TASK ITEM:
The lines to copy are those in the listing that hold the word "Plans".

SOURCE DATA:
++++++++++++++++++++

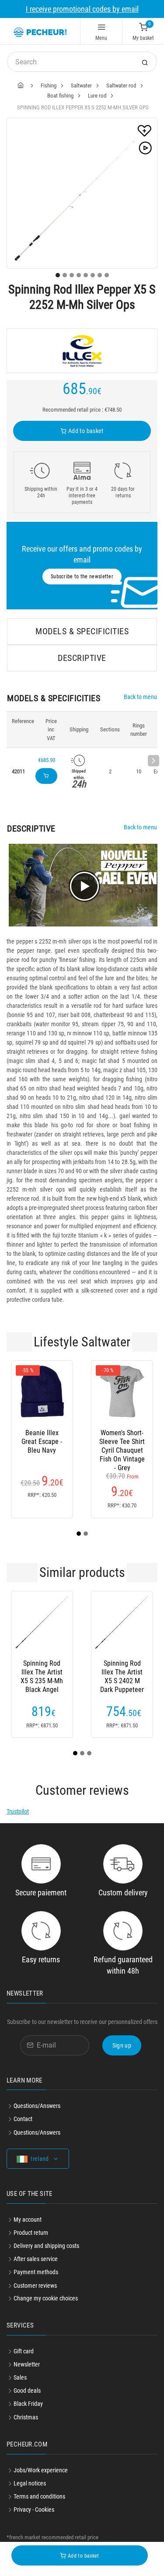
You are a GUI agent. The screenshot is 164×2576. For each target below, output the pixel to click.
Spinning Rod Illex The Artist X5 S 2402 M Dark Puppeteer (122, 1672)
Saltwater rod (121, 85)
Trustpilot (18, 1811)
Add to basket (85, 430)
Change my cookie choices (46, 2298)
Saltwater (81, 85)
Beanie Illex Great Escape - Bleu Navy (41, 1441)
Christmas (26, 2417)
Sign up (121, 2045)
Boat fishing (60, 95)
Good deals (27, 2390)
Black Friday (28, 2403)
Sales (20, 2377)
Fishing (48, 85)
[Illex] (82, 351)
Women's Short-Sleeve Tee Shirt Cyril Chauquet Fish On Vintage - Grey (122, 1442)
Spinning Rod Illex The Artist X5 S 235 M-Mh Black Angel (42, 1672)
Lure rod (97, 95)
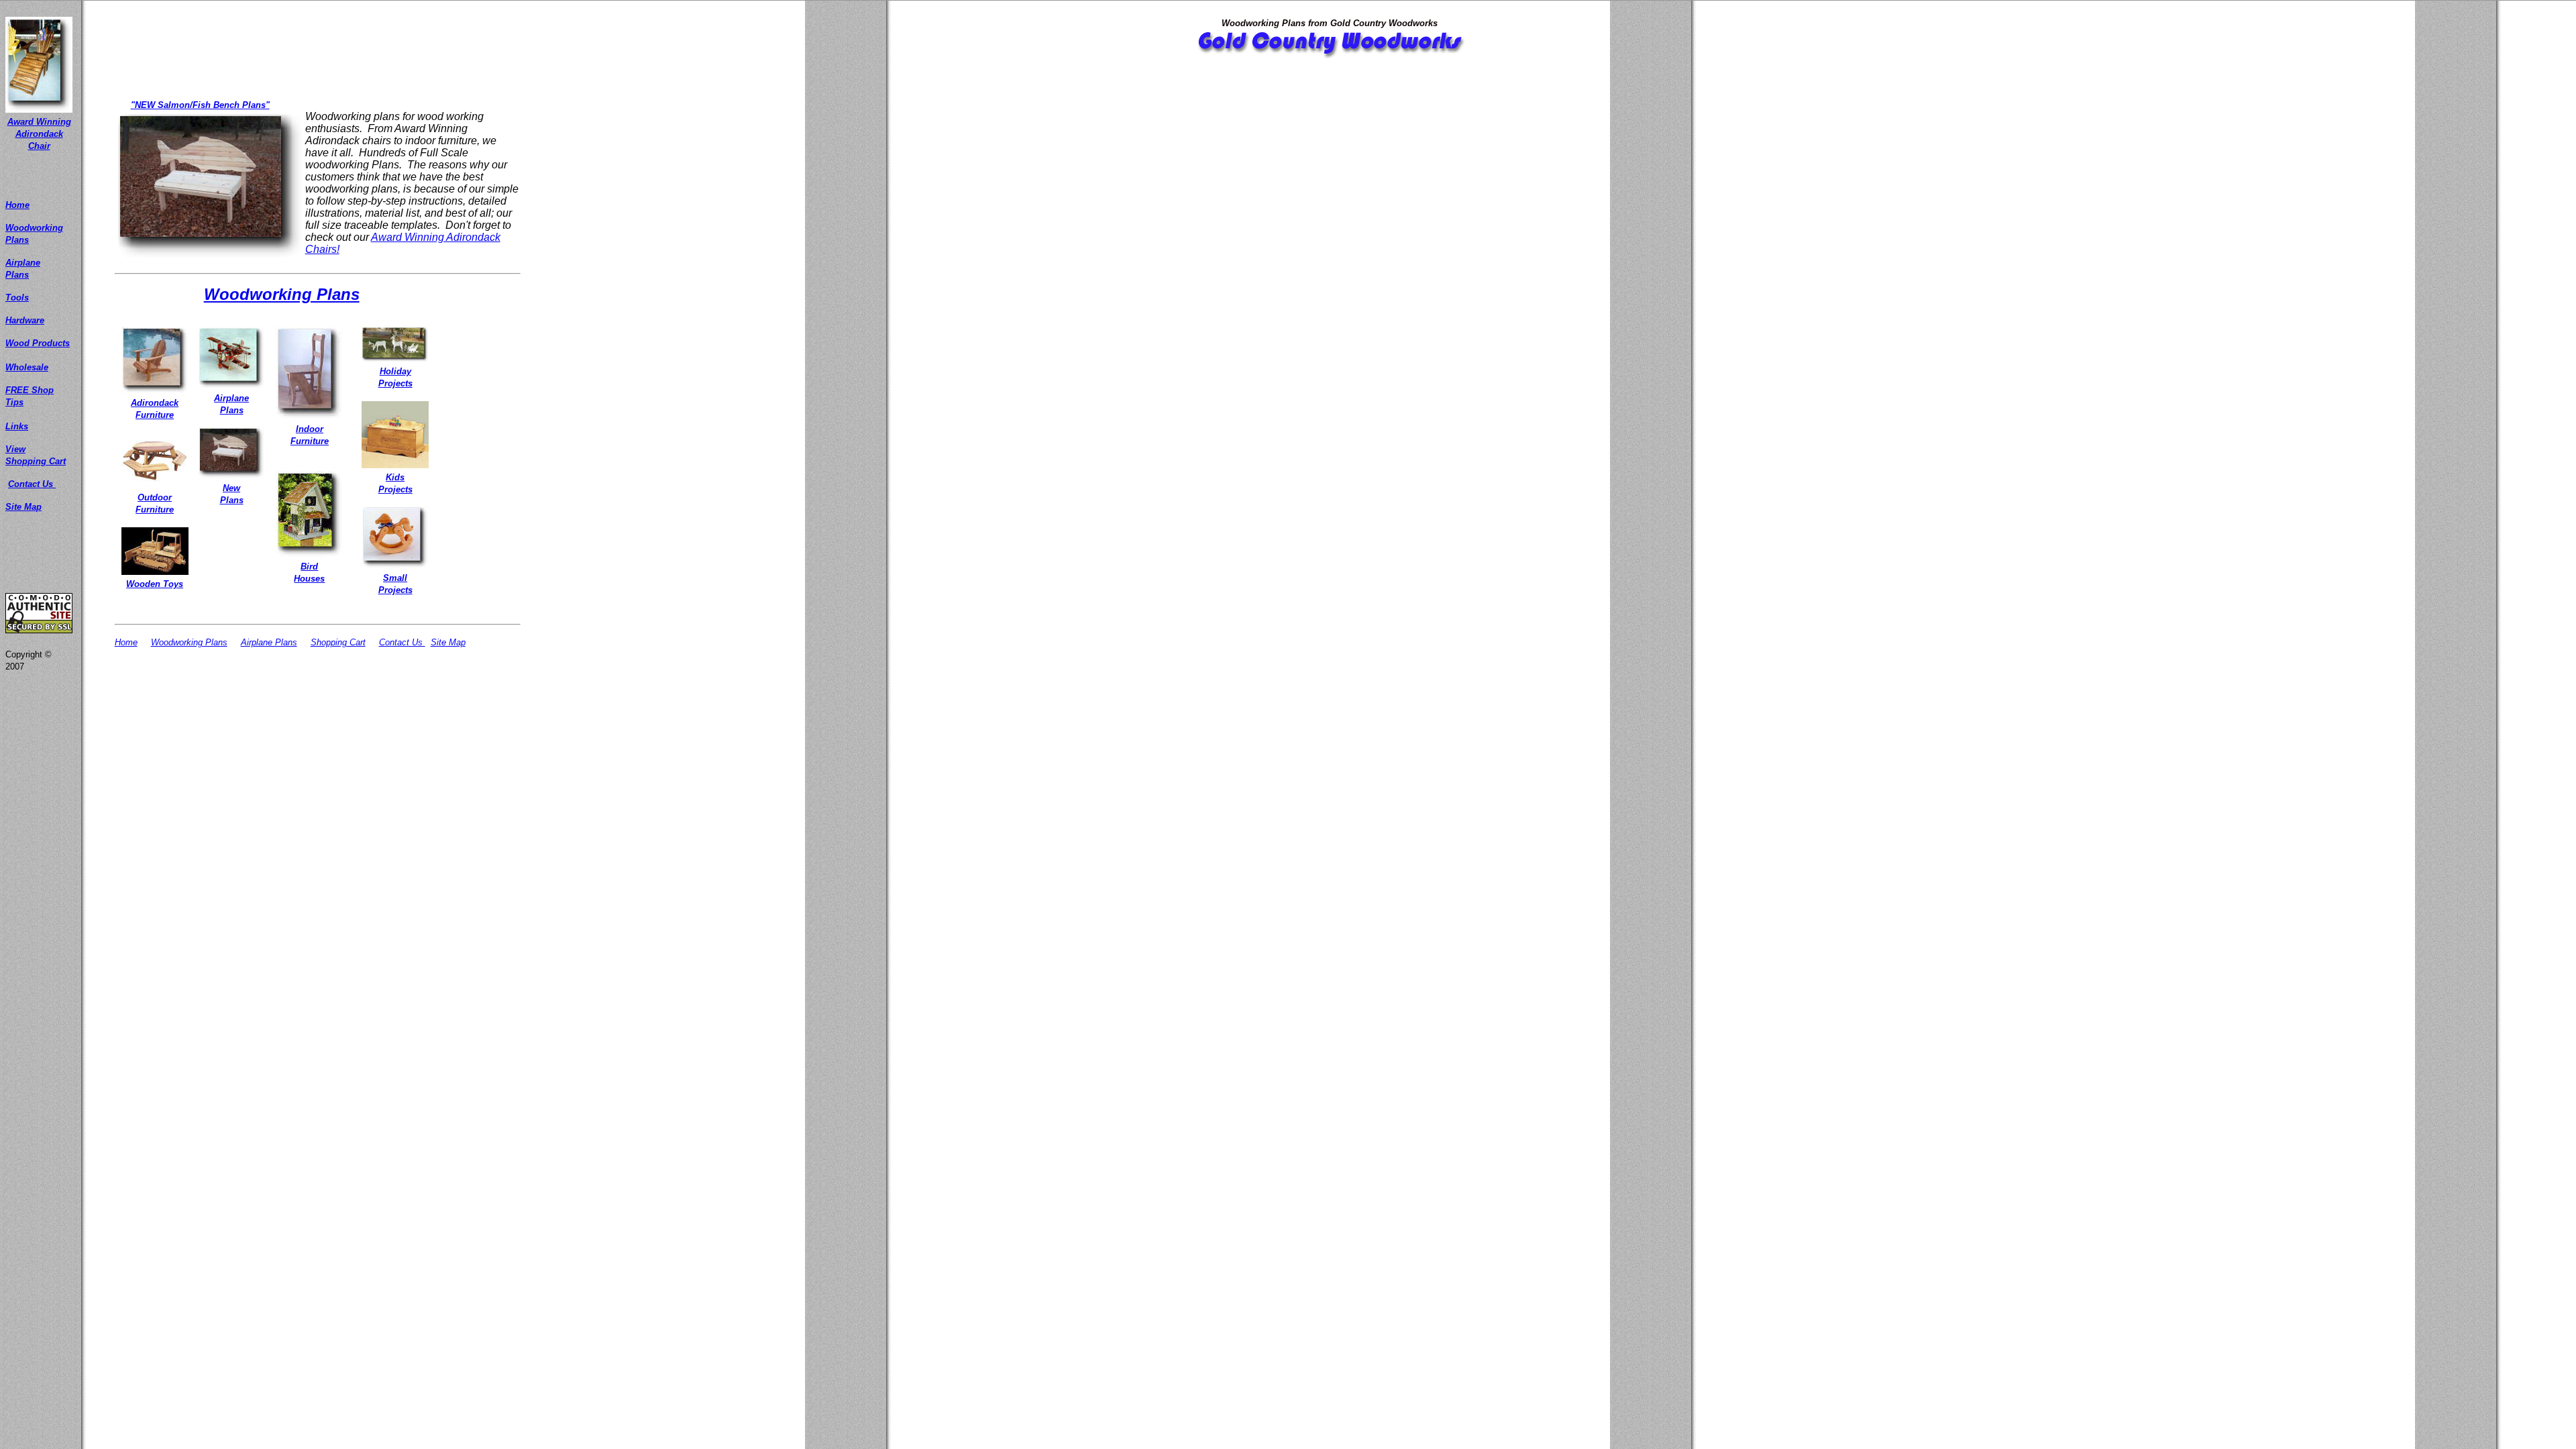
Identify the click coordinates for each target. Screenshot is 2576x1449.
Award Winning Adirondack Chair (39, 134)
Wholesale (26, 367)
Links (16, 426)
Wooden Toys (154, 584)
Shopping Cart (338, 642)
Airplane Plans (269, 642)
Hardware (24, 320)
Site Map (23, 507)
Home (17, 205)
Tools (17, 297)
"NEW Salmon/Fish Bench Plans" (200, 105)
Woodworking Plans (282, 294)
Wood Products (37, 343)
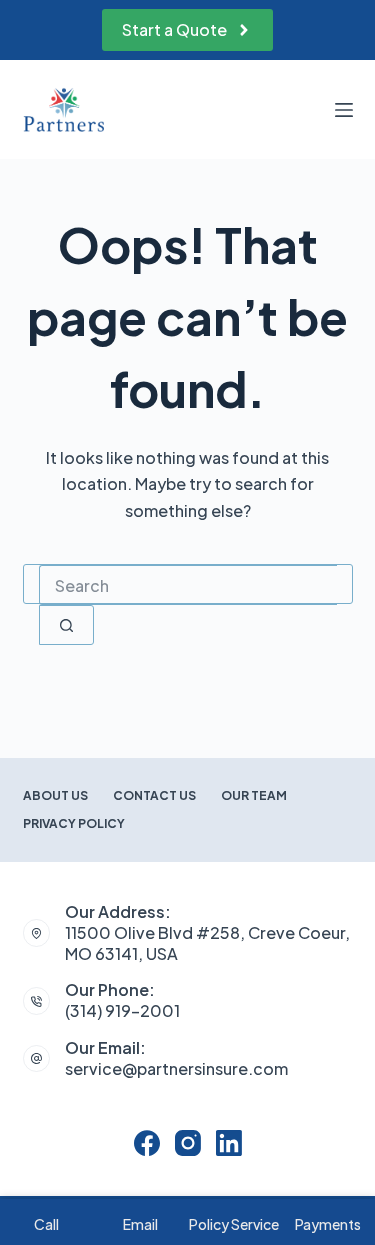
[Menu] (344, 110)
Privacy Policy (74, 823)
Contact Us (154, 795)
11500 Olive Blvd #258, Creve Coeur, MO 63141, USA (207, 943)
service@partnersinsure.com (176, 1068)
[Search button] (66, 625)
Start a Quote (174, 29)
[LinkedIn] (229, 1143)
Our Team (254, 795)
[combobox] (188, 585)
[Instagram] (188, 1143)
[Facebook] (147, 1143)
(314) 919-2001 (122, 1010)
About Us (55, 795)
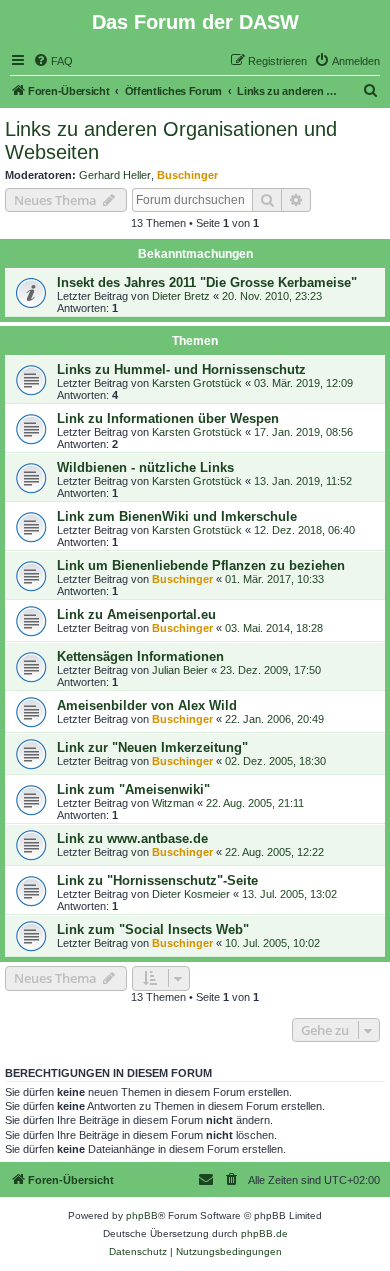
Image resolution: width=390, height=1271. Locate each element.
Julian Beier (180, 670)
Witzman (173, 803)
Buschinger (187, 175)
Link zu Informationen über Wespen (168, 418)
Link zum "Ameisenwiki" (133, 789)
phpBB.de (264, 1233)
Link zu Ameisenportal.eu (136, 614)
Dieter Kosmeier (191, 894)
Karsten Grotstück (197, 383)
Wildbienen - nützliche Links (145, 467)
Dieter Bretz (181, 296)
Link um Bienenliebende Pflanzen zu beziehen (201, 565)
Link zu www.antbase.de (132, 838)
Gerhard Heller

++++++++++++++++++++

WRITTEN ANSWER:
Airplane Plans (269, 642)
"NEW Salmon/Fish Bench Plans" (200, 105)
Woodworking Plans (282, 294)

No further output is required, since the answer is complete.